About
Our mission is to conserve, maintain, and restore the Victoria Mansion property and collections to the highest standards and to interpret them in their social and historical context to a local, state, and national audience.
Also known as the Morse-Libby House, Victoria Mansion was built between 1858 and 1860 as a summer home for two people, Ruggles Sylvester Morse and his wife Olive. Though both from Maine originally, the Morse family made their home in New Orleans, Louisiana. Morse made his fortune operating luxury hotels, although he also invested in many side businesses, as well as being an active participant in the slave economy that was so pervasive in New Orleans. This spectacular summer home was designed by the architect Henry Austin of New Haven, CT, and is widely considered one of the finest examples of the Italian Villa style in America. Strategically located near the city’s earliest gas and sewer lines, the house was a model of elegance and convenience with hot and cold running water, flush toilets, central heating, gas lights, a servant call-bell system, wall-to-wall carpeting, and a 25-foot-long stained glass skylight.
Morse hired Gustave Herter, a German trained cabinetmaker and interior designer to decorate his summer retreat. Herter was one of the most influential designers in the United States during the second half of the 19th century. Today, Victoria Mansion is the only Herter commission that survives intact. Richly gilded surfaces, intricate plasterwork, enormous mirrors, and sumptuous fabrics combined to create lavish spaces of a palatial scale.

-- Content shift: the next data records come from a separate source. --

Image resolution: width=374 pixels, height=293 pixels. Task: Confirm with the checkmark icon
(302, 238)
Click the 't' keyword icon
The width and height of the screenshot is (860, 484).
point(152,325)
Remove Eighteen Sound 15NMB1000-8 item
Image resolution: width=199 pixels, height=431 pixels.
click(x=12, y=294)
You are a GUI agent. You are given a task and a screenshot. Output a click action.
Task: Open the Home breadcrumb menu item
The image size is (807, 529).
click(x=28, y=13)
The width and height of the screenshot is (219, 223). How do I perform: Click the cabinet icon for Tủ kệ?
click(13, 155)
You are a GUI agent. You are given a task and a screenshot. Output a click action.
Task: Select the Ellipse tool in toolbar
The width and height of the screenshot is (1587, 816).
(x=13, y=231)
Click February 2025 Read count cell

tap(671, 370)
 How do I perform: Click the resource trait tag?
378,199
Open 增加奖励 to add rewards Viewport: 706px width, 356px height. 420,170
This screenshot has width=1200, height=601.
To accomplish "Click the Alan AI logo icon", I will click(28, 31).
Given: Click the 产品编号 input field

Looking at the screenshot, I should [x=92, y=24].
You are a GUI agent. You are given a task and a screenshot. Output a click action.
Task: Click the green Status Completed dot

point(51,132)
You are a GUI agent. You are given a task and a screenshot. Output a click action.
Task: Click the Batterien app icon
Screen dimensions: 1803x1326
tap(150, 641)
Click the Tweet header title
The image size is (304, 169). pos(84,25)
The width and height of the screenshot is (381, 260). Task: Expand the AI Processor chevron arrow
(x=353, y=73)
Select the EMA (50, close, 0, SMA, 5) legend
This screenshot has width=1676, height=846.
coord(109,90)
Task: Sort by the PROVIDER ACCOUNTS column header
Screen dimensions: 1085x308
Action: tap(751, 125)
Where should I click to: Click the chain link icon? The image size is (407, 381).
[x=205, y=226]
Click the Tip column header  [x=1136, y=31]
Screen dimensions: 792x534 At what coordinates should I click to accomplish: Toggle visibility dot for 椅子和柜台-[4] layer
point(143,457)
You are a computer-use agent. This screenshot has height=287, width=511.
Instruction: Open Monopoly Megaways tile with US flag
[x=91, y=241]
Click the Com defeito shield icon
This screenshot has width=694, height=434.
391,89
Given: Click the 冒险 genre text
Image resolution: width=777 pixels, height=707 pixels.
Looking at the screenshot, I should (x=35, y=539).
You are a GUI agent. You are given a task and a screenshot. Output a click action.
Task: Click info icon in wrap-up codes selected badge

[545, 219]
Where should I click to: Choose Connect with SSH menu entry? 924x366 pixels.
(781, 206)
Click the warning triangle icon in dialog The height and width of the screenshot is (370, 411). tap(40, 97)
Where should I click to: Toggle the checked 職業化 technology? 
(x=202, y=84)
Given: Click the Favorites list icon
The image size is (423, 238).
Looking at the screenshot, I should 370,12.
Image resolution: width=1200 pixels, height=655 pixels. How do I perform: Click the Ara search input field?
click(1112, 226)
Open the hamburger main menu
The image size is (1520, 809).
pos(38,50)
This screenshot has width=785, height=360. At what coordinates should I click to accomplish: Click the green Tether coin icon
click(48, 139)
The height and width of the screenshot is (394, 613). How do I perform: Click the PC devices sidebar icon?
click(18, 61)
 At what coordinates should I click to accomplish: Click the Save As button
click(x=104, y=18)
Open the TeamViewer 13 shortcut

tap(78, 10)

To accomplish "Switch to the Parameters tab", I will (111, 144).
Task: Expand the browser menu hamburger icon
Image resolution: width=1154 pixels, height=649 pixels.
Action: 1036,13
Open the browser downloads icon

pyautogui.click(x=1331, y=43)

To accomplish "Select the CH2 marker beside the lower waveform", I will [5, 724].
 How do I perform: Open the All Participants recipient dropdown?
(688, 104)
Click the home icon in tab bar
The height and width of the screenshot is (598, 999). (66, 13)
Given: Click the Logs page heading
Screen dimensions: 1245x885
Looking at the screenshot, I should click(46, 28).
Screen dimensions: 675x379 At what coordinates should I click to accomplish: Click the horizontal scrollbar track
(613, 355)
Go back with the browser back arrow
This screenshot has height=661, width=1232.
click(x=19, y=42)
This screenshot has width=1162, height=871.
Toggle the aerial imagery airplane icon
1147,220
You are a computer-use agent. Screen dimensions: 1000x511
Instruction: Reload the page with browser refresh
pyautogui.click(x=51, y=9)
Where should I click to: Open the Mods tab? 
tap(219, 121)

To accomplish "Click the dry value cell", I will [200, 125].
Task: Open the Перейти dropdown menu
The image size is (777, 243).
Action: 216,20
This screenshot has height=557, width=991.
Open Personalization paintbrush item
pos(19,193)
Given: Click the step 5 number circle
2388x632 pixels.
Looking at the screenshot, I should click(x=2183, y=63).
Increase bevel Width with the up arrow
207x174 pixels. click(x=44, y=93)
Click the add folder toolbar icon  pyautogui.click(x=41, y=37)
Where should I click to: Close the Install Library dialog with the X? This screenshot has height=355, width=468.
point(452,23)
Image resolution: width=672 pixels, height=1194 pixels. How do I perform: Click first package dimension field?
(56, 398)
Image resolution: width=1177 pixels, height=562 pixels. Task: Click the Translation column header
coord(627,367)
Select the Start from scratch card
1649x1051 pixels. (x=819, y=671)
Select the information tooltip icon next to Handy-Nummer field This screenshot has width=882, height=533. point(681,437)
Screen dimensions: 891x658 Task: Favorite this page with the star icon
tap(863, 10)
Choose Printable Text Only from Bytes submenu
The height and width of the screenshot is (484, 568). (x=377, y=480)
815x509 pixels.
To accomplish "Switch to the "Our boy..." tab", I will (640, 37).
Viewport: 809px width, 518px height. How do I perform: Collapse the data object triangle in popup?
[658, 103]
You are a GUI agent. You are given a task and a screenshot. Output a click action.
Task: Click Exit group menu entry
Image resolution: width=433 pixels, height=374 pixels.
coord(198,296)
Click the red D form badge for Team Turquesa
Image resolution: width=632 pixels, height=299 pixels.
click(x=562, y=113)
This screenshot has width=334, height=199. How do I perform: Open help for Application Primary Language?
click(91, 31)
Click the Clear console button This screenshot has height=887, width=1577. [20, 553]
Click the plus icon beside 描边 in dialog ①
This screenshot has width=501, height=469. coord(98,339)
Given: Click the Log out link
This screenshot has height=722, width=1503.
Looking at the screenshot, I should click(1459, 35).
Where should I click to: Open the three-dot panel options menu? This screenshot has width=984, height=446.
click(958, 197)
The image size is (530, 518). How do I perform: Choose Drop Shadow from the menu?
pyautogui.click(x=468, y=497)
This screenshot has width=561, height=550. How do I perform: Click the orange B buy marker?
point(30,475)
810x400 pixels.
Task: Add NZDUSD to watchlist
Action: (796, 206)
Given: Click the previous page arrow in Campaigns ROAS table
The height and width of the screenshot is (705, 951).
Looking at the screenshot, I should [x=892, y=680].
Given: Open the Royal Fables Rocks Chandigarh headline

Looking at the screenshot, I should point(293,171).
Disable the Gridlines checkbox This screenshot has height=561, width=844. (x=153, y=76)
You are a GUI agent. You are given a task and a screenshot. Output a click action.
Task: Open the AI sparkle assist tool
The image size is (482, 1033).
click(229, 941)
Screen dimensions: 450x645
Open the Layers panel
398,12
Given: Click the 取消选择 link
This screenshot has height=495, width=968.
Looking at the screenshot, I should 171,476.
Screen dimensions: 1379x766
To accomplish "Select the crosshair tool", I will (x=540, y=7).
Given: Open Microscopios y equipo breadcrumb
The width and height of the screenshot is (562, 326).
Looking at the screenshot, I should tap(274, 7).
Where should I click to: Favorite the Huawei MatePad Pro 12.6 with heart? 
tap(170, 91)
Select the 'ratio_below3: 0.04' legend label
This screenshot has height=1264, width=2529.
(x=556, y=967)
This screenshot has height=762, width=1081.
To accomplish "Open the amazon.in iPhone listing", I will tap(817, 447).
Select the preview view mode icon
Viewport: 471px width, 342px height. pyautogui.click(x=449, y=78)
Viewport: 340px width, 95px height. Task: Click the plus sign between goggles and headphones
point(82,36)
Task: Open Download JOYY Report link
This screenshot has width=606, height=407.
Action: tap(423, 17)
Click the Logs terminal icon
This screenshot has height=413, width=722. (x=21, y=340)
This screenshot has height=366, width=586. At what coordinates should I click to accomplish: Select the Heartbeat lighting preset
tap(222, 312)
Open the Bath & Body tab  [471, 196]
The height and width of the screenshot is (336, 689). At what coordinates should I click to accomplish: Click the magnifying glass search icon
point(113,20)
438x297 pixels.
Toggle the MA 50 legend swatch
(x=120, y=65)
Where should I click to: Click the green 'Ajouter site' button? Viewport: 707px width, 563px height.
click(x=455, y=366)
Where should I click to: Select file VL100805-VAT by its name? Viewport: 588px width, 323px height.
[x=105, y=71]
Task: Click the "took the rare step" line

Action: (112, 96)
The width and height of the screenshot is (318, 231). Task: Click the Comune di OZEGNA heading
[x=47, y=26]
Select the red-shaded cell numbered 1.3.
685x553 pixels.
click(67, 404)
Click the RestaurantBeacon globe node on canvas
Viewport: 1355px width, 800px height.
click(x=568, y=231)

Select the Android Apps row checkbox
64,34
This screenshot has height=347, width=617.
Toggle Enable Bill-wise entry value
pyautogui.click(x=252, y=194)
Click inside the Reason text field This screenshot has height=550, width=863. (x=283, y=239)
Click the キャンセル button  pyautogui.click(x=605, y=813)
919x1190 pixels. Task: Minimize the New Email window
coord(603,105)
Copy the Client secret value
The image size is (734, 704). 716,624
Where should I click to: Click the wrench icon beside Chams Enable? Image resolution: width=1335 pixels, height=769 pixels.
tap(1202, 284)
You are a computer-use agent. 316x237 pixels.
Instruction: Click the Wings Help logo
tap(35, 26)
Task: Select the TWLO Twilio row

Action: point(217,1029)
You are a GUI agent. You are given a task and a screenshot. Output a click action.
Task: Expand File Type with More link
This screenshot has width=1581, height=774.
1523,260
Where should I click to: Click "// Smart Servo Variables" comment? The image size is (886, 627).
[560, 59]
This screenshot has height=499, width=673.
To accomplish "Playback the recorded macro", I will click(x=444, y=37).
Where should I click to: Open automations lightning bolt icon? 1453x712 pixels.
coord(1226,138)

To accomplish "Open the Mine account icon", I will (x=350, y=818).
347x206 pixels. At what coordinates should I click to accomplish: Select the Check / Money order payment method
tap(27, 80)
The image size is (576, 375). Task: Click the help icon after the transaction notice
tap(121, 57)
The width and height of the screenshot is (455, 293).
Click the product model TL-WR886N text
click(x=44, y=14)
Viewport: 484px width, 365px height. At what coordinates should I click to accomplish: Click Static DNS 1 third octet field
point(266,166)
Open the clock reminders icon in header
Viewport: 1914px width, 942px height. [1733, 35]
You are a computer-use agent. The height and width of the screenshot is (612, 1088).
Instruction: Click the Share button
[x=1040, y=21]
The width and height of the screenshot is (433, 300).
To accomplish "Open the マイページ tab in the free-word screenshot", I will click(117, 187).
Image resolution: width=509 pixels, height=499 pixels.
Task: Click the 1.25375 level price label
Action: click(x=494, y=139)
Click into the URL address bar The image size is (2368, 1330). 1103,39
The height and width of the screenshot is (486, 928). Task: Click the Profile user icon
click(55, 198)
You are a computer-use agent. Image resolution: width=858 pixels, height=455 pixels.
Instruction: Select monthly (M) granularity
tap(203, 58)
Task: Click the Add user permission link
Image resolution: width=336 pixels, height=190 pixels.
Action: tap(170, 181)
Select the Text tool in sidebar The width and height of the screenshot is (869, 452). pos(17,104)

Morse died in 1893, and the following year, his widow, Olive Ring Merrill Morse, sold the house with most of its furnishings to J.R. Libby, a prominent dry goods merchant. The Libby family preserved the original décor and made few changes to the property. The Libbys occupied the Mansion until about 1929.
In 1940, the house was rescued from an uncertain fate and has been open to the public as a museum since in 1941.
Today Victoria Mansion contains over 90% of the original interiors including almost all of the original wall paintings by the Italian-born artist Giuseppe Guidicini, a master of the trompe l’oeil (“fool the eye”) style; many surfaces in the house appear to be three-dimensional and warrant a second look.
Preservation, Conservation and Restoration
As an institution, Victoria Mansion strives to return the house to its original 1860 condition while preserving important evidence of its evolution over time. Thanks to an inventory of the house’s contents from 1893 and numerous historic photographs, it is possible to know with certainty where exactly in the house many objects were placed.
As with any old house, deterioration happens, but careful monitoring and maintenance help to ensure that the Mansion remains stable and can remain open to visitors. Ongoing efforts to clean and restore paint, woodwork, furniture, and brownstone, combined with the replication of original textiles, allow visitors to see the Mansion in all of its 19th century splendor.